Ahmad Mustaqim    •    Senin, 09 Jul 2018 19:07 WIB
pendaftaran sekolah
Panitia PPDB SMPN 4 Ngaglik Akui Tarik Biaya Seragam
Suasana di SMPN 1 Ngaglik Sleman, Senin 9 Juli 2018, Medcom.id - Mustaqim

Sleman: SMP Negeri 4 Ngaglik, Kabupaten Sleman, DI Yogyakarta, menarik biaya dari siswa yang mendaftar. Selain untuk seragam, biaya itu juga untuk membayar sejumlah kegiatan.

Purwanti, guru sekaligus anggota panitia Pendaftaran Peserta Didik Baru (PPDB) SMPN 4 Ngaglik, mengatakan pengadaan seragam dan biaya kegiatan sesuai dengan persetujuan wali murid. 

"Awalnya ada kesepakatan lisan. Kemudian ada permohonan melalui perwakilan wali murid yang ditandatangani sejumlah wali murid yang menghendaki seragam dari sekolah," kata Purwanti di Sleman, Senin, 9 Juli 2018. 

Ada sebanyak 128 siswa baru di SMP Negeri 4 Ngaglik. Ia memperkirakan, ada 90 persen wali murid menghendaki pengadaan seragam dari sekolah. 

Selain pengadaan seragam, SMP Negeri 4 Ngaglik juga menarik biaya untuk sejumlah hal. Salah satunya pengadaan calon air minum. 

Menurut Purwati, pengadaan galon sudah dilakukan sejak 2010 ketika mengikuti lomba sekolah sehat. Ia menyebut, saat itu SMP Negeri 4 Ngaglik juara enam nasional. 

Ia menyebut, tiap murid ditarik Rp100 ribu pertahun untuk pengadaan galon. "Sisanya pertahun ada Rp10-12 juta rencananya akan kami gunakan untuk memperbaiki musala," ucap Purwanti.

Dari itu, Purwati menyatakan program penyediaan air minum terus dilakukan sebagai upaya menjadikan sekolah sehat. Selain itu, lanjutnya, juga menghindarkan siswa dari minuman kemasan yang cenderung tidak sehat. 
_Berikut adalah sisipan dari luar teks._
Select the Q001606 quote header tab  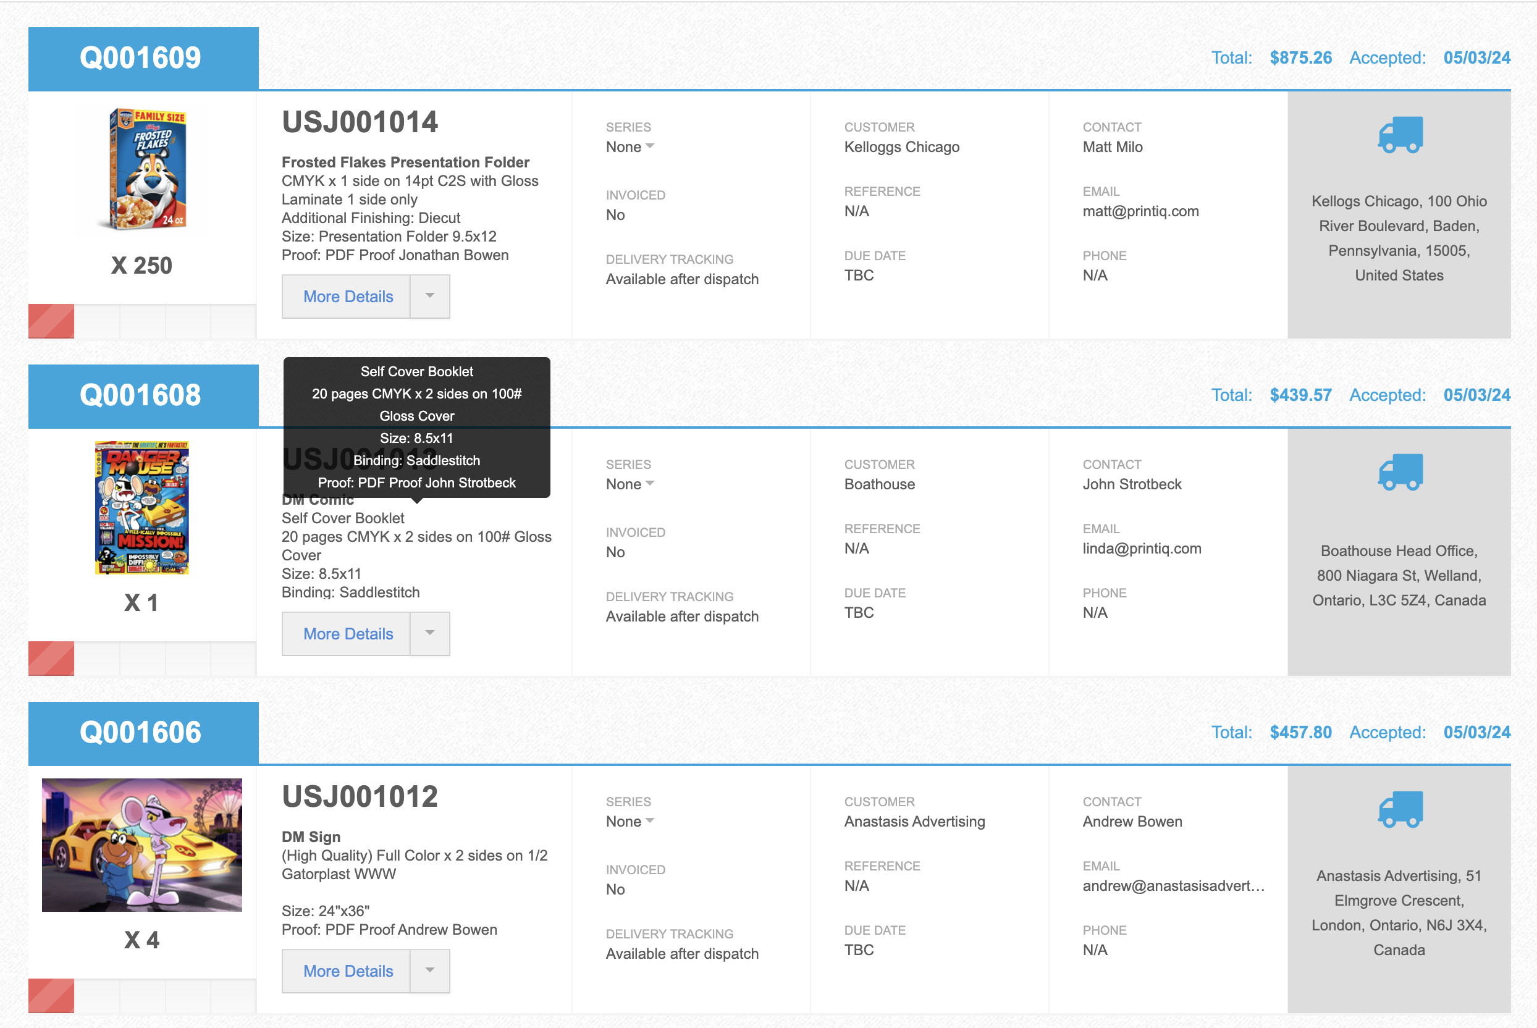tap(143, 733)
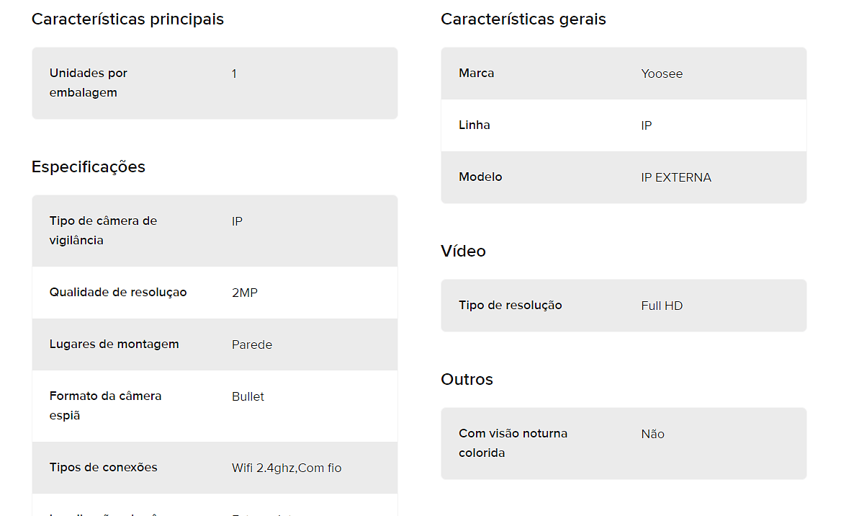Select the Tipos de conexões label
The image size is (841, 516).
[104, 467]
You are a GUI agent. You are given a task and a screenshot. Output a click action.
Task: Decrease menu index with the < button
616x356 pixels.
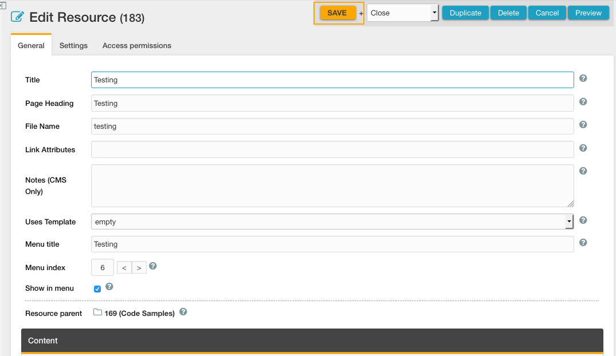click(124, 268)
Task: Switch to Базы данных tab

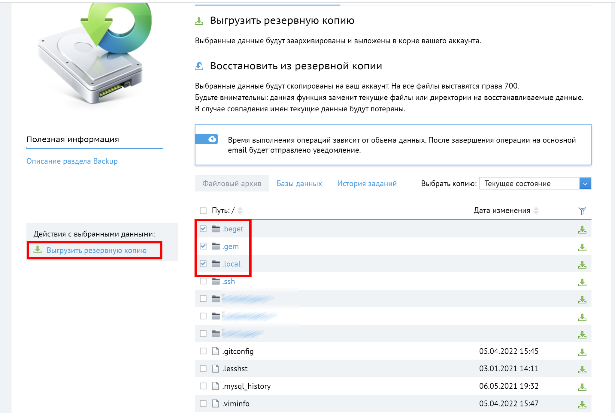Action: 299,183
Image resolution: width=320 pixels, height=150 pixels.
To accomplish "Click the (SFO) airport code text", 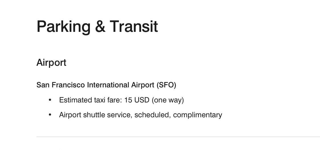I will tap(166, 85).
Salah satu wali murid baru, Baharudin mengaku tidak tahu jelas soal pengadaan seragam itu. Namun, yang ia bayar Rp1.050.000 secara bertahap itu hanya sebatas lembaran kain seragam empat stel dan harus dijahit untuk menjadi baju. 

"Tapi bahasanya sekolah dan seperti itu, menawarkan. Kalau tidak ya tidak apa-apa. Kan jadi ada orang tua yang bagaimana to. Padahal belum ada persetujuan langsung," kata dia. 

Soal penarikan uang, Baharudin mengatakan ada biaya Rp505 ribu yang harus dibayar. Namun ia baru membayar sekitar Rp300 ribu. Dalam kuitansi yang tanpa menyertakan stempel sekolah itu terdapat keterangan rincian untuk kunjungan muskala, pengadaan air minum, kegiatan kemah, latihan kurban, map dokumen, foto, pentas seni tutup tahun, dan dana sehat. 

Sementara itu, seorang wali murid di sekolah swasta, Sukiratnasari mengatakan anaknya tahun lalu membayar Rp800 sudah mendapat seragam OSIS dan Pramuka sudah jadi. Meskipun, ada seragam batik yang masih dijahitkan sendiri. 

"Uang itu juga sudah diberikan tas sekolah, topi, kaos kaki, dan ikat pinggang," ujarnya. 

Asisten Ombudsman Republik Indonesia (ORI) Perwakilan DIY, Muhammad Rifky mengatakan kegiatan pengadaan seragam di SMP Negeri 4 Ngaglik bertentangan dengan Peraturan Pemerintah (PP) nomor 17/2010 tentang Pengelolaan dan Penyelenggaraan Pendidikan. Ia menyatakan akan mengklarifikasi dan menelusuri kegiatan penyediaan seragam, mekanisme, dan melalui siapa penyediaan seragam tersebut.

Rifku mengatakan sudah memperoleh sejumlah data sejumlah orang tua yang menghendaki pengadaan seragam dari pihak sekolah. "Data sedang kami himpun. Ini akan kami tindak lanjuti dan koordinasi dengan sejumlah pihak," kata dia.